Matches the core/src/feature/x86/adm_avx2.c precedent (5-tap separable CSF filter) and ms_ssim_decimate_avx2.c (scalar-border, SIMD-inner).

FLOP accounting + expected speed-up¶

Per _iqa_convolve call on an w × h input with an N-tap separable kernel:

Horizontal pass: (h + N-1) × (w - N + 1) × N MACs. For 1080p + N=11: 1090 × 1910 × 11 ≈ 22.9 M MACs.
Vertical pass: (h - N + 1) × (w - N + 1) × N MACs. For 1080p + N=11: 1070 × 1910 × 11 ≈ 22.5 M MACs.
Total per call: ≈ 45.4 M MACs at 1080p for N=11 Gaussian.
Per MS-SSIM frame: 45.4 M × 5 convolves × Σ(scale-downsampled area) ≈ 80 M MACs (dominated by scale 0; scales 1–4 add only ~½ again).
Scalar double-accumulator throughput on Zen / Skylake: ≈ 1 MAC / cycle in the critical path (one FMUL port + one FADD port, 4-cycle latency on the chain, unfused). At 4 GHz → 80 M MACs × 1 cycle / 4 GHz ≈ 20 ms / frame just on double-path MACs. Matches the 51 % of 43.6 fps = 11 ms roughly (discrepancy from the scalar actually being unfused: 2 rounding ops not 1, plus cache pressure).
AVX2 __m256d throughput: 4 lanes × 1 double-MAC / cycle ≈ 4 MACs / cycle — ideal 4× speed-up. At memory-bandwidth limit (~25 GB/s L3 on Zen, ~40 GB/s on Skylake server) the float-to-double expansion roughly halves the speed-up ceiling: real-world ~3×.
Amdahl on end-to-end MS-SSIM: closing 51 % of scalar time at 4× ideal yields 1 / (0.486 + 0.514/4) = 1.63× total speedup. At the 3× realistic ceiling: 1 / (0.486 + 0.514/3) = 1.54×. End-to-end MS-SSIM should land at ~67 fps (vs. current 43.6 fps) at 1080p.

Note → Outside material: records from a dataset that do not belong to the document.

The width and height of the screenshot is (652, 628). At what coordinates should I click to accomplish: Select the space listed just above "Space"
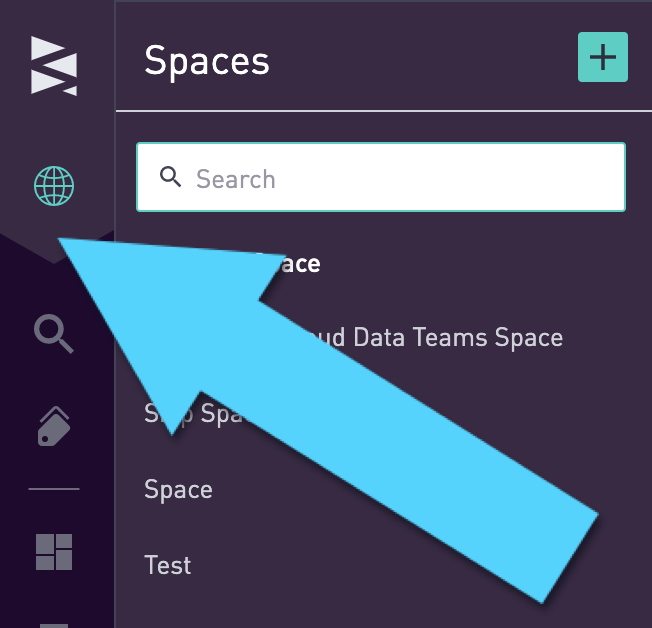160,413
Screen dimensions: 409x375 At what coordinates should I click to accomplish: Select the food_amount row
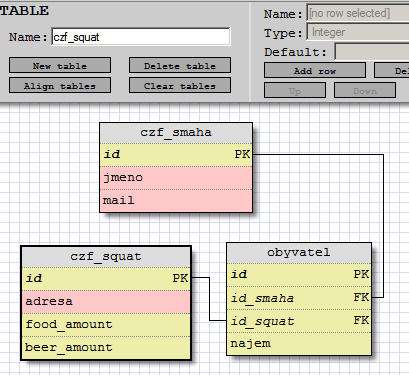click(106, 325)
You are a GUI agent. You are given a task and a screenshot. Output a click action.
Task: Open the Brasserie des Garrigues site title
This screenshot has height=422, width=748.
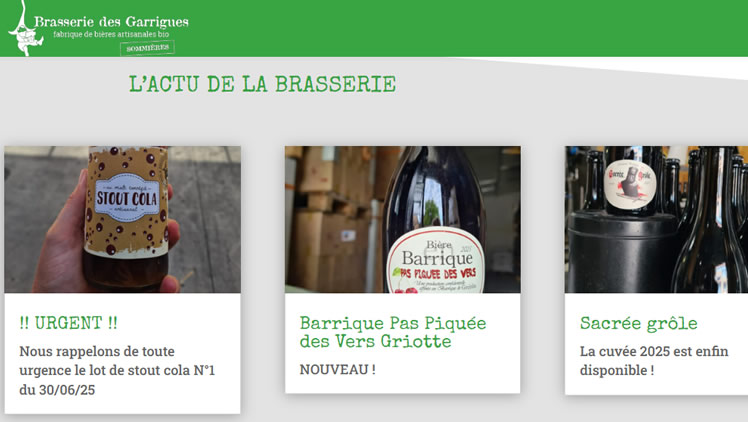click(111, 22)
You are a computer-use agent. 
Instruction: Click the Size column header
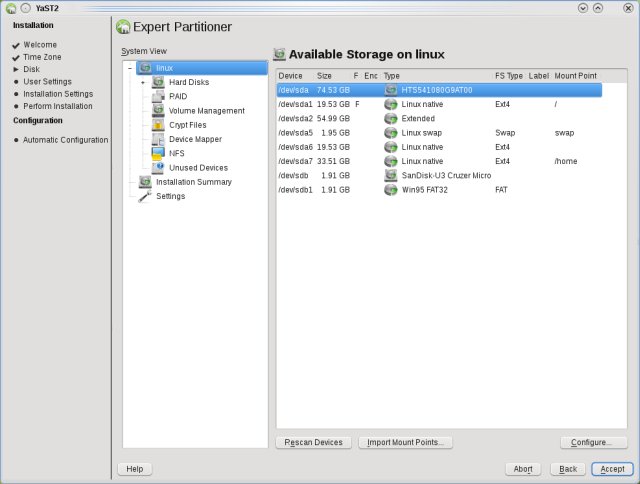tap(325, 76)
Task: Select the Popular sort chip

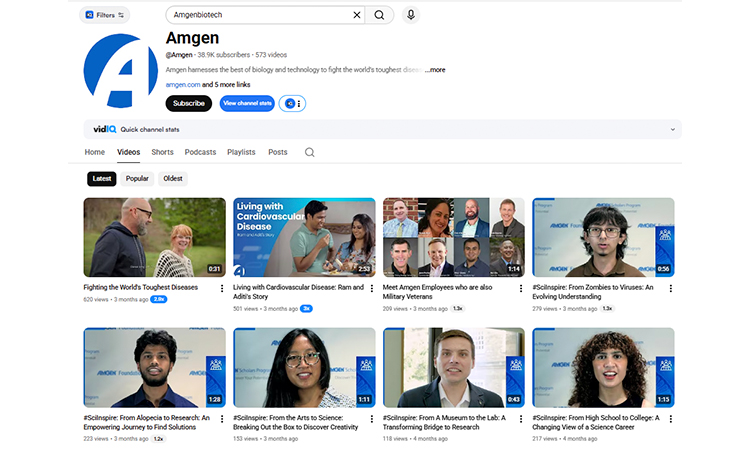Action: tap(137, 179)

Prior art / existing SIMD convolution patterns in this tree¶

core/src/feature/x86/adm_avx2.c — separable 5-tap CSF filter. Structural template. Uses _mm256_fmadd_ps (float path) because ADM is not bit-exactness constrained — different rounding from the scalar is inside the documented golden tolerance.
core/src/feature/x86/ms_ssim_decimate_avx2.c — most recent fork precedent. Scalar-border, SIMD-inner. Uses fmaf() for the scalar reference and _mm256_fmadd_ps for SIMD, both in single-precision. That path was written fresh — we had the freedom to choose single-precision end-to-end. _iqa_convolve is vendored, so we do not.
core/src/feature/common/convolution.c — integer-typed (uint16_t); not reusable.
Public Gaussian-blur SIMD in libjxl (lib/jxl/gauss_blur.cc) uses 4-lane double recursion for the IIR variant. Not the same algorithm as the 11-tap FIR here but confirms double-precision lane parallelism is an established pattern for bit-exact Gaussian blur.

Alternatives explored¶

__m256 (8-lane float) + scalar rewrite — rejected. Requires mutating iqa/convolve.c, a vendored BSD-2011 file. The one-time golden-score shift would need empirical tolerance verification per existing SSIM + MS-SSIM assertion. Fork rule (ADR-0125 §Ground rules) is "don't touch vendored iqa/ unless we have to". Double-accumulator at 3× realistic gives most of the speedup without the risk.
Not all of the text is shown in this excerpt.